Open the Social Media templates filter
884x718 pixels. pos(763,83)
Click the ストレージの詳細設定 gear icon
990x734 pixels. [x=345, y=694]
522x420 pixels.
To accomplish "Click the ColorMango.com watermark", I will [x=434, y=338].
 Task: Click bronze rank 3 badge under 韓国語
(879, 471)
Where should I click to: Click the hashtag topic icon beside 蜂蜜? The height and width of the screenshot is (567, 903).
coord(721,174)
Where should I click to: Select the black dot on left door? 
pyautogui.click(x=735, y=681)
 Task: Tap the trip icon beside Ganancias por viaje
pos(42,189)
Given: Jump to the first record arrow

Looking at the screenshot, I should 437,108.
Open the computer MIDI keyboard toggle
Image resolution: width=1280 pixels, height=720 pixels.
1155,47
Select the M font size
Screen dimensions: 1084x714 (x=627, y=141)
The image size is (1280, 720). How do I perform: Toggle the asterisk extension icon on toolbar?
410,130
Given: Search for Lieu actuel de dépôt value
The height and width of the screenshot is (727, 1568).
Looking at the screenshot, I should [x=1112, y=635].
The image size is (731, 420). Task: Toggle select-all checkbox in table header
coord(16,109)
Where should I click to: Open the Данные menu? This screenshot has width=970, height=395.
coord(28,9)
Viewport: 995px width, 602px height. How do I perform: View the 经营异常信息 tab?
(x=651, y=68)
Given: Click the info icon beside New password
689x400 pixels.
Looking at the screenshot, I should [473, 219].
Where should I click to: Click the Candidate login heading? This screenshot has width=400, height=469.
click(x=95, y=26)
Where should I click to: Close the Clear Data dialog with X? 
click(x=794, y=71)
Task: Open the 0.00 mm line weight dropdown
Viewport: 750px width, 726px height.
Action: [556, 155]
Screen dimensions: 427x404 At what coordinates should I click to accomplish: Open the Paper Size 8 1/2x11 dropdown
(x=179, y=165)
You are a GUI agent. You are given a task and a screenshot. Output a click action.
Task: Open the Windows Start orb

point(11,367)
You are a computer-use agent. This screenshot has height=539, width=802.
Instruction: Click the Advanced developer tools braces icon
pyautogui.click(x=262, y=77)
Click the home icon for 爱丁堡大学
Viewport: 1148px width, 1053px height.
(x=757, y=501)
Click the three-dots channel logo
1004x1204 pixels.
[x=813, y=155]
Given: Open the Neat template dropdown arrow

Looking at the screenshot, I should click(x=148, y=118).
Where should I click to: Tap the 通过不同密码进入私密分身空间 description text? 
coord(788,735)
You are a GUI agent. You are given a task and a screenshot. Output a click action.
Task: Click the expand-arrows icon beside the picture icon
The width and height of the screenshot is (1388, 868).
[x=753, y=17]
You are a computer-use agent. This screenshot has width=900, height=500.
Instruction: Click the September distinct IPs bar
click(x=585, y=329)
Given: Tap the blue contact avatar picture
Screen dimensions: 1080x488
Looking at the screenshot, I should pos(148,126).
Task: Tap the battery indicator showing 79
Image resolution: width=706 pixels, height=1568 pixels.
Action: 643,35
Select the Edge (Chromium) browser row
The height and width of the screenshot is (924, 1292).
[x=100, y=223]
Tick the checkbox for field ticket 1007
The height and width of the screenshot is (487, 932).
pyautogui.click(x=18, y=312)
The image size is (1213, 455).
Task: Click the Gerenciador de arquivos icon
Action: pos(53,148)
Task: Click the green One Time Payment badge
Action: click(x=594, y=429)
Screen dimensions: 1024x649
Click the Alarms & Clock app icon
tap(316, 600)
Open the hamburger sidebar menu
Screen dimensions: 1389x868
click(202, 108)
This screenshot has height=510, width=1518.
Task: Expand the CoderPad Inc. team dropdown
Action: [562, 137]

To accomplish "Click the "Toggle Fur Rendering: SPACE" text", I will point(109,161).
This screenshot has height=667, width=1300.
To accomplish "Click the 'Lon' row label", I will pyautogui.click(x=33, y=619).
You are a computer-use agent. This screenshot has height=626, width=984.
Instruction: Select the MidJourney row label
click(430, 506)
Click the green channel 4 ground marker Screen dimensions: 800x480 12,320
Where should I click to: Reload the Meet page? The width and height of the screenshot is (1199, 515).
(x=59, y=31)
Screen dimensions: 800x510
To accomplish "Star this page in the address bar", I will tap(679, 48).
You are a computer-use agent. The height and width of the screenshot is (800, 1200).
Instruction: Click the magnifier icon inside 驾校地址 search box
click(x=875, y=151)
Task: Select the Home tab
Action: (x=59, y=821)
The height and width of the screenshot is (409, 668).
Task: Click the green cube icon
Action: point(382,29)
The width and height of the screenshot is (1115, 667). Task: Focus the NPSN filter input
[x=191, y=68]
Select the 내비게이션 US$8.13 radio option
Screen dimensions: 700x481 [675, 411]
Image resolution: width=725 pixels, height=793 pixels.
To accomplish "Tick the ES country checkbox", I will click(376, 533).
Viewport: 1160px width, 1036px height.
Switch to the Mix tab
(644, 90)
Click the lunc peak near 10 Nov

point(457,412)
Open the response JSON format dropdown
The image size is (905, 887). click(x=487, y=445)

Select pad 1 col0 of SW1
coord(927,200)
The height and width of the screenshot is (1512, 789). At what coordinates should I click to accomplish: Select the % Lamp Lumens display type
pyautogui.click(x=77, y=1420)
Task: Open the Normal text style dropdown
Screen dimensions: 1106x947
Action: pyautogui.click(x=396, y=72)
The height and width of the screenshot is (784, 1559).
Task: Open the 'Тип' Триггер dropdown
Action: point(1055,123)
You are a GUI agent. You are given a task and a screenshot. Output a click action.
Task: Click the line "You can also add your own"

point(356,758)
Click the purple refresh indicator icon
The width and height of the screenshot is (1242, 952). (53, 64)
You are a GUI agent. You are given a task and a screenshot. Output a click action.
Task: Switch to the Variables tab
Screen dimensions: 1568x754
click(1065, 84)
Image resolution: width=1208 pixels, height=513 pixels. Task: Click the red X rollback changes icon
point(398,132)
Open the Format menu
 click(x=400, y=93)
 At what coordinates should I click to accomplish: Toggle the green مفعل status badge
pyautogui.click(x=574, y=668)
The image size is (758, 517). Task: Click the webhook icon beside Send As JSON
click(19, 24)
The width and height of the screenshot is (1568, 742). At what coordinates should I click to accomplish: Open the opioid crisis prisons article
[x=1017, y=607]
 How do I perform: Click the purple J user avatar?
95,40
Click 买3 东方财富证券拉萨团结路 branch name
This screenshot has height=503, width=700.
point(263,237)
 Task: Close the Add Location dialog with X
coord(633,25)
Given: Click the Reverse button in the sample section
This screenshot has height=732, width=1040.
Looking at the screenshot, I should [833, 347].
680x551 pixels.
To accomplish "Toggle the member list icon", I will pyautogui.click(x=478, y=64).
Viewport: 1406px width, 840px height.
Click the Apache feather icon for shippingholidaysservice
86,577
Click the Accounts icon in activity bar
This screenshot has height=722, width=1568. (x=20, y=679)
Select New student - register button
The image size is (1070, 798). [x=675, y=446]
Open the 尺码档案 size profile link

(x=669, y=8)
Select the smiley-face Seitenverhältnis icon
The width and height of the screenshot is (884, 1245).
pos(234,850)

+--

## Task instructions
Each line of the records must be reproduced exactly.

## Answer to this exercise
Open the Social Media templates filter
884x718 pixels. pos(763,83)
Click the ストレージの詳細設定 gear icon
990x734 pixels. [x=345, y=694]
522x420 pixels.
To accomplish "Click the ColorMango.com watermark", I will [x=434, y=338].
 Task: Click bronze rank 3 badge under 韓国語
(879, 471)
Where should I click to: Click the hashtag topic icon beside 蜂蜜? The height and width of the screenshot is (567, 903).
coord(721,174)
Where should I click to: Select the black dot on left door? 
pyautogui.click(x=735, y=681)
 Task: Tap the trip icon beside Ganancias por viaje
pos(42,189)
Given: Jump to the first record arrow

Looking at the screenshot, I should 437,108.
Open the computer MIDI keyboard toggle
Image resolution: width=1280 pixels, height=720 pixels.
1155,47
Select the M font size
Screen dimensions: 1084x714 (x=627, y=141)
The image size is (1280, 720). How do I perform: Toggle the asterisk extension icon on toolbar?
410,130
Given: Search for Lieu actuel de dépôt value
The height and width of the screenshot is (727, 1568).
Looking at the screenshot, I should [x=1112, y=635].
The image size is (731, 420). Task: Toggle select-all checkbox in table header
coord(16,109)
Where should I click to: Open the Данные menu? This screenshot has width=970, height=395.
coord(28,9)
Viewport: 995px width, 602px height. How do I perform: View the 经营异常信息 tab?
(x=651, y=68)
Given: Click the info icon beside New password
689x400 pixels.
Looking at the screenshot, I should [473, 219].
Where should I click to: Click the Candidate login heading? This screenshot has width=400, height=469.
click(x=95, y=26)
Where should I click to: Close the Clear Data dialog with X? 
click(x=794, y=71)
Task: Open the 0.00 mm line weight dropdown
Viewport: 750px width, 726px height.
Action: [556, 155]
Screen dimensions: 427x404 At what coordinates should I click to accomplish: Open the Paper Size 8 1/2x11 dropdown
(x=179, y=165)
You are a GUI agent. You are given a task and a screenshot. Output a click action.
Task: Open the Windows Start orb

point(11,367)
You are a computer-use agent. This screenshot has height=539, width=802.
Instruction: Click the Advanced developer tools braces icon
pyautogui.click(x=262, y=77)
Click the home icon for 爱丁堡大学
Viewport: 1148px width, 1053px height.
(x=757, y=501)
Click the three-dots channel logo
1004x1204 pixels.
[x=813, y=155]
Given: Open the Neat template dropdown arrow

Looking at the screenshot, I should click(x=148, y=118).
Where should I click to: Tap the 通过不同密码进入私密分身空间 description text? 
coord(788,735)
You are a GUI agent. You are given a task and a screenshot. Output a click action.
Task: Click the expand-arrows icon beside the picture icon
The width and height of the screenshot is (1388, 868).
[x=753, y=17]
You are a computer-use agent. This screenshot has width=900, height=500.
Instruction: Click the September distinct IPs bar
click(x=585, y=329)
Given: Tap the blue contact avatar picture
Screen dimensions: 1080x488
Looking at the screenshot, I should pos(148,126).
Task: Tap the battery indicator showing 79
Image resolution: width=706 pixels, height=1568 pixels.
Action: 643,35
Select the Edge (Chromium) browser row
The height and width of the screenshot is (924, 1292).
[x=100, y=223]
Tick the checkbox for field ticket 1007
The height and width of the screenshot is (487, 932).
pyautogui.click(x=18, y=312)
The image size is (1213, 455).
Task: Click the Gerenciador de arquivos icon
Action: pos(53,148)
Task: Click the green One Time Payment badge
Action: click(x=594, y=429)
Screen dimensions: 1024x649
Click the Alarms & Clock app icon
tap(316, 600)
Open the hamburger sidebar menu
Screen dimensions: 1389x868
click(202, 108)
This screenshot has height=510, width=1518.
Task: Expand the CoderPad Inc. team dropdown
Action: [562, 137]

To accomplish "Click the "Toggle Fur Rendering: SPACE" text", I will point(109,161).
This screenshot has height=667, width=1300.
To accomplish "Click the 'Lon' row label", I will pyautogui.click(x=33, y=619).
You are a computer-use agent. This screenshot has height=626, width=984.
Instruction: Select the MidJourney row label
click(430, 506)
Click the green channel 4 ground marker Screen dimensions: 800x480 12,320
Where should I click to: Reload the Meet page? The width and height of the screenshot is (1199, 515).
(x=59, y=31)
Screen dimensions: 800x510
To accomplish "Star this page in the address bar", I will tap(679, 48).
You are a computer-use agent. The height and width of the screenshot is (800, 1200).
Instruction: Click the magnifier icon inside 驾校地址 search box
click(x=875, y=151)
Task: Select the Home tab
Action: (x=59, y=821)
The height and width of the screenshot is (409, 668).
Task: Click the green cube icon
Action: point(382,29)
The width and height of the screenshot is (1115, 667). Task: Focus the NPSN filter input
[x=191, y=68]
Select the 내비게이션 US$8.13 radio option
Screen dimensions: 700x481 [675, 411]
Image resolution: width=725 pixels, height=793 pixels.
To accomplish "Tick the ES country checkbox", I will click(376, 533).
Viewport: 1160px width, 1036px height.
Switch to the Mix tab
(644, 90)
Click the lunc peak near 10 Nov

point(457,412)
Open the response JSON format dropdown
The image size is (905, 887). click(x=487, y=445)

Select pad 1 col0 of SW1
coord(927,200)
The height and width of the screenshot is (1512, 789). At what coordinates should I click to accomplish: Select the % Lamp Lumens display type
pyautogui.click(x=77, y=1420)
Task: Open the Normal text style dropdown
Screen dimensions: 1106x947
Action: pyautogui.click(x=396, y=72)
The height and width of the screenshot is (784, 1559).
Task: Open the 'Тип' Триггер dropdown
Action: point(1055,123)
You are a GUI agent. You are given a task and a screenshot. Output a click action.
Task: Click the line "You can also add your own"

point(356,758)
Click the purple refresh indicator icon
The width and height of the screenshot is (1242, 952). (53, 64)
You are a GUI agent. You are given a task and a screenshot. Output a click action.
Task: Switch to the Variables tab
Screen dimensions: 1568x754
click(1065, 84)
Image resolution: width=1208 pixels, height=513 pixels. Task: Click the red X rollback changes icon
point(398,132)
Open the Format menu
 click(x=400, y=93)
 At what coordinates should I click to accomplish: Toggle the green مفعل status badge
pyautogui.click(x=574, y=668)
The image size is (758, 517). Task: Click the webhook icon beside Send As JSON
click(19, 24)
The width and height of the screenshot is (1568, 742). At what coordinates should I click to accomplish: Open the opioid crisis prisons article
[x=1017, y=607]
 How do I perform: Click the purple J user avatar?
95,40
Click 买3 东方财富证券拉萨团结路 branch name
This screenshot has height=503, width=700.
point(263,237)
 Task: Close the Add Location dialog with X
coord(633,25)
Given: Click the Reverse button in the sample section
This screenshot has height=732, width=1040.
Looking at the screenshot, I should [833, 347].
680x551 pixels.
To accomplish "Toggle the member list icon", I will pyautogui.click(x=478, y=64).
Viewport: 1406px width, 840px height.
Click the Apache feather icon for shippingholidaysservice
86,577
Click the Accounts icon in activity bar
This screenshot has height=722, width=1568. (x=20, y=679)
Select New student - register button
The image size is (1070, 798). [x=675, y=446]
Open the 尺码档案 size profile link

(x=669, y=8)
Select the smiley-face Seitenverhältnis icon
The width and height of the screenshot is (884, 1245).
pos(234,850)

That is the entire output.